The memories swamped my thinking in their rush to recall and bring forth times when we opened presents, ate huge meals, and everyone laughed a special kind of family-laughter that I hadn’t heard since going into the sanctuary tunnels.
That laughter was not borne of humor, but love. It was not the presents but the joy we brought to each other. Family. Not as a unit in a warren of tunnels, but as people with the freedom to do and choose as they wanted—and they chose to be with me.
Mayfield was crying again. Since we met at age seven, we’d fought, competed, and tested each other. She had never shed a tear, win or lose.
As I stood and looked out over the valley, it came to me that there were no houses, roads, structures, or any indication that a person had ever set foot where we stood. It appeared a virgin wilderness. Yet, the construction of Deep Hole must have taken hundreds, if not thousands of men, machines, housing, roads, and more to build. How had they managed to hide it from the general public after?
It didn’t make sense.
We ventured out a little more and my feet found a flat area, too flat to be natural. I kicked aside the moss and found a hard, flat surface an inch under it. My eyes picked out a regularity where a line of moss, vines, and small shrubs grew, but no trees taller than my waist.
It was once a road. Overgrown, but a road. Or it had been.
“What now?” Mayfield asked.
“The sun is going down. We should go back inside.”
We stood and watched the sun sinking lower. We stayed like that, without speaking a word, for a long time. Neither of us wanted to go inside. So, we didn’t.
She finally took my hand in hers. “I have a deal for you.”
“A deal?”
“You’re always making deals, right? Well, how is this one? We go back to the entrance hall and spend the night. Inventory our things and make a few plans now that we have some idea of what’s out there beyond the door. But tomorrow, early, we leave that damned hole in the ground and sleep outside from then on and never return. I’d say we do it tonight, but it’s too soon. We need to be mature and reasonable.”
“Do you remember the moon?” My question came unbidden—from nowhere.
She nodded.
“And the stars?”
Another nod.
“Do you think they give off enough light to set up a tent?” I asked.
“Yes.”
“But?”
“It may be dangerous out here, Danner. We should take a day to scout around and be sure we’re safe. I’d hate to have some crazed people or mutated animals burst into our tent in the middle of the night. Besides, we have other plans to execute before leaving.”
I looked at her, puzzled.
“We are going to go inside near that speaker and tell the biggest lies about what is out here, so big they’re payback for them below and for what they did to us.” Her laugh was genuine and oddly tinged with a hint of anger when the two normally don’t go together.
“Wood,” I said. “We have time to gather wood and make a fire. Remember campfires? Warmth and light?
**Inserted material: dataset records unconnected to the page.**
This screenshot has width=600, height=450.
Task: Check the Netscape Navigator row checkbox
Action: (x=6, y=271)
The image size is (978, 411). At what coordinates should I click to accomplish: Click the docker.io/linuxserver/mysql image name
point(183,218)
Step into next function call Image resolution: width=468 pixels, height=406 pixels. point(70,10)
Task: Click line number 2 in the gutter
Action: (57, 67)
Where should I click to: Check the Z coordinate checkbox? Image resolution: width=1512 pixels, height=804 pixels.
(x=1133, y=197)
We can make the lobby warm for the night.”
“No, I don’t remember, but I’m game.” She started picking up sticks and small branches. “Just don’t mention the fire while we’re inside or whoever is listening will know something is wrong because there shouldn’t be any firewood out here.
We quietly carried several loads into the center of the lobby, always careful of what we said while in there, so we didn’t ruin our vindictive plans.
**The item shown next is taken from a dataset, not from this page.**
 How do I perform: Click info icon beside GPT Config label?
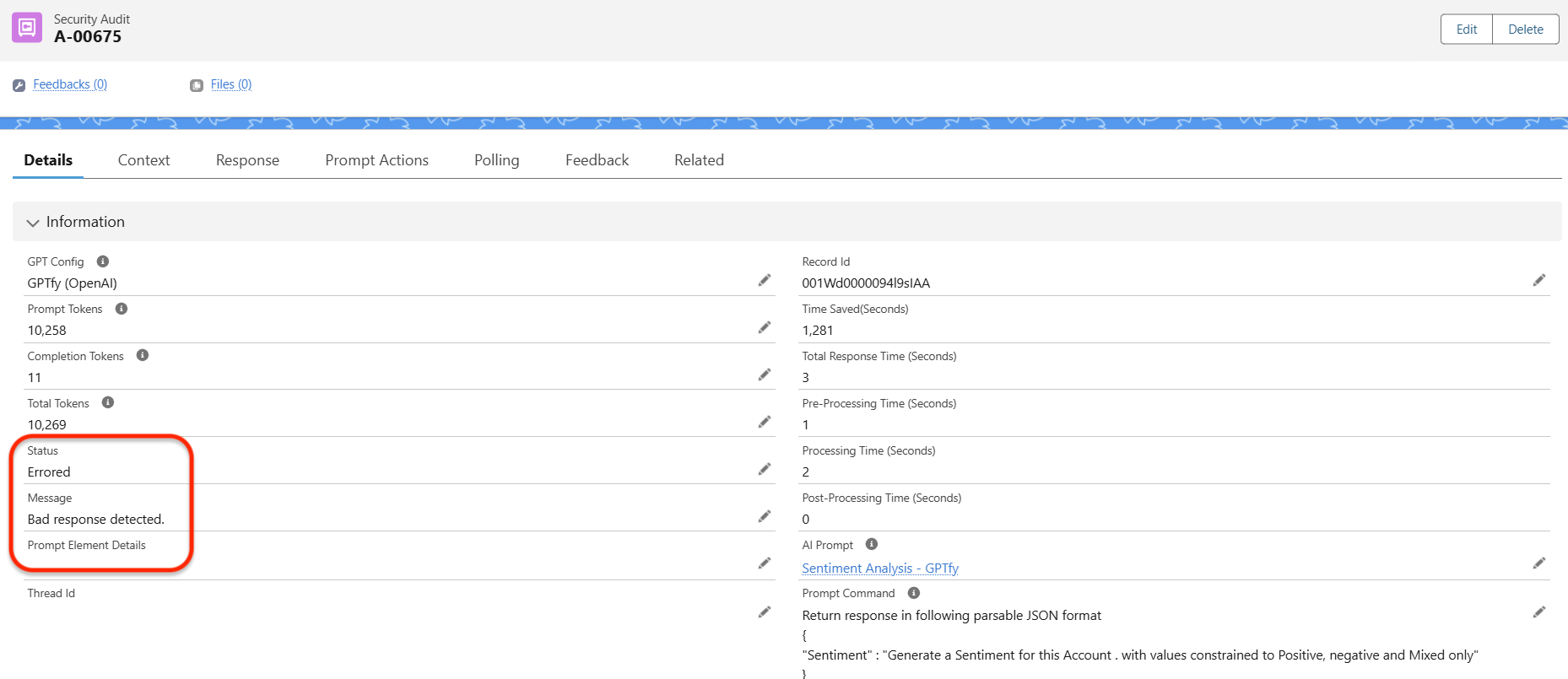(x=103, y=261)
After we had a pile of branches in the middle of the stone floor, she said in a loud voice that verged on a screech as if we had just raced inside, “Shut the door before they get inside! Hurry!”
Then she calmly pulled the door shut behind herself. It shut with a satisfying bang of steel on steel.
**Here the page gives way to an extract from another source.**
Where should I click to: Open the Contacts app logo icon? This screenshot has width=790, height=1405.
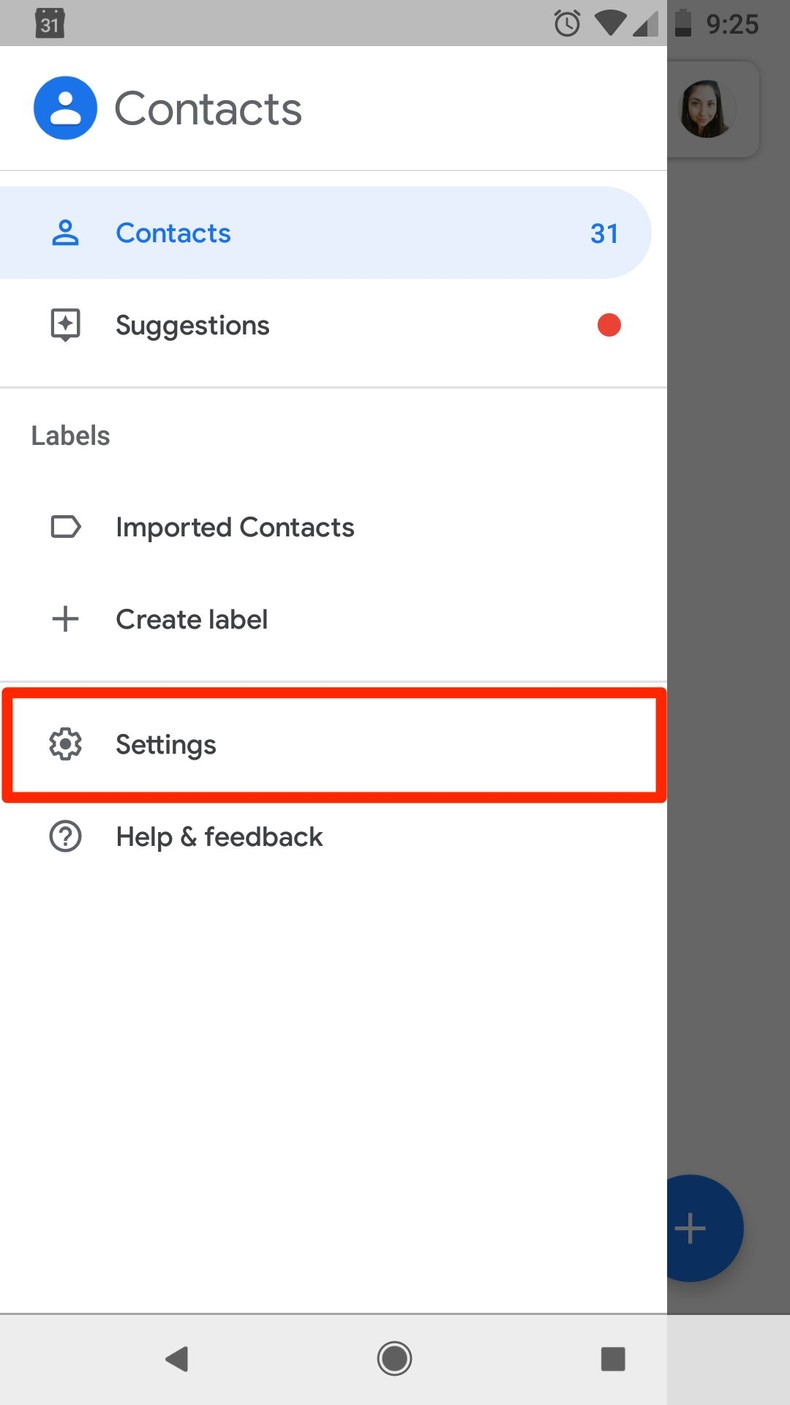(x=65, y=107)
Catching on to her act, I said, “Were there more than three?”
“Three? You only saw three? There were at least ten, but some were smaller. You might have missed them because you were running away so fast. I bravely stayed back to guard our rear and put up a good fight.”
The smile on her face and the humor in her eyes was the first time I’d ever seen her truly happy in a very long time. The dullness of everyday life in the warren of concrete tunnels had leached the joy from her life. Our lives. Despite the circumstances, no matter if we died tomorrow, we were happy for now. Perhaps only for a few minutes. If only we could be certain there were ears below listening to us. I glanced at the little green light and knew there were. At least one of them would be there at all times for the three days . . . or until we were dead.
Whoever was listening had probably already called the others of the four leaders to join them at our wild hysterics. They wouldn’t want the rest of the population to know what they had banished us to find, or that it was a banishment to die. I suspected it was only the four of them that were involved, and they wanted to know everything about what we found on the surface. After all, they had paid for that information with our innocent lives.
How could they have done this to us? I repeatedly asked that question to myself. An answer finally came. They were getting older. Only the administrator was younger at nearly forty. They all vividly remembered the attacks that started the war, the bombers, the missiles, as well as the panic of the general population. There were stories about shutting the iron doors of Deep Hole to keep the masses out because the facility could only support so many—the chosen few.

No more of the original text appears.